▶ _Stored data entries_
# # # #
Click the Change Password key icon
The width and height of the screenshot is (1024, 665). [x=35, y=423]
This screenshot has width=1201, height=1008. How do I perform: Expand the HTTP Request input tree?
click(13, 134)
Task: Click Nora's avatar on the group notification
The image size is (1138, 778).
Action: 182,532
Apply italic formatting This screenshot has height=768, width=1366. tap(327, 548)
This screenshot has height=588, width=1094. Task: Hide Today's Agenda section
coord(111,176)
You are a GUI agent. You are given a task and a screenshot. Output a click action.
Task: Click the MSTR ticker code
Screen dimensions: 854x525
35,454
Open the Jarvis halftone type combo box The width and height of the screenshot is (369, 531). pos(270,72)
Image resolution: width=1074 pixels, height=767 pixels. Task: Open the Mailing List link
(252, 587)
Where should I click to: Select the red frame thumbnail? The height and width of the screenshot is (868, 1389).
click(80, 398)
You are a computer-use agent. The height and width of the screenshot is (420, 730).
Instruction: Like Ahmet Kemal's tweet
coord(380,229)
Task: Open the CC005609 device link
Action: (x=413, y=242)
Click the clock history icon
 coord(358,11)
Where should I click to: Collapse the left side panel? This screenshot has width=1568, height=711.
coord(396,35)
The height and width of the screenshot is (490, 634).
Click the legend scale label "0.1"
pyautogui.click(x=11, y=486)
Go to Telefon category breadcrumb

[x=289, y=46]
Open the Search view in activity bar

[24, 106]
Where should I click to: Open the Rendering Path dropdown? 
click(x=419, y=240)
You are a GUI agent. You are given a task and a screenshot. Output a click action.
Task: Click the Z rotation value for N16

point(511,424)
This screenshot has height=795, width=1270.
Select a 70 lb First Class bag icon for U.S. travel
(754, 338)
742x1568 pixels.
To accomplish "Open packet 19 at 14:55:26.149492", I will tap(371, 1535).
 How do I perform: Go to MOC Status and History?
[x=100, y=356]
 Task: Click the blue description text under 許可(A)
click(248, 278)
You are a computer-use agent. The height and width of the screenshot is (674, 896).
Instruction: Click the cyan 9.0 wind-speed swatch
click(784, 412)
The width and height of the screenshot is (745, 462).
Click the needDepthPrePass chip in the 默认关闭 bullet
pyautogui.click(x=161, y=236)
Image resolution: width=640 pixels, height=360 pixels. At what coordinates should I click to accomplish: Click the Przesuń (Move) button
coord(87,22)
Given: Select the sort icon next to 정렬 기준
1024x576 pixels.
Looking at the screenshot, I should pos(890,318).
# # # #
▶ _PROBLEM STATEMENT_
Reproduce exactly the line containing "is (674, 896)." and every line after it through the end of the records above, and nothing else.

▶ _RESPONSE TO THIS EXERCISE_
You are a computer-use agent. The height and width of the screenshot is (674, 896).
Instruction: Click the cyan 9.0 wind-speed swatch
click(784, 412)
The width and height of the screenshot is (745, 462).
Click the needDepthPrePass chip in the 默认关闭 bullet
pyautogui.click(x=161, y=236)
Image resolution: width=640 pixels, height=360 pixels. At what coordinates should I click to accomplish: Click the Przesuń (Move) button
coord(87,22)
Given: Select the sort icon next to 정렬 기준
1024x576 pixels.
Looking at the screenshot, I should pos(890,318).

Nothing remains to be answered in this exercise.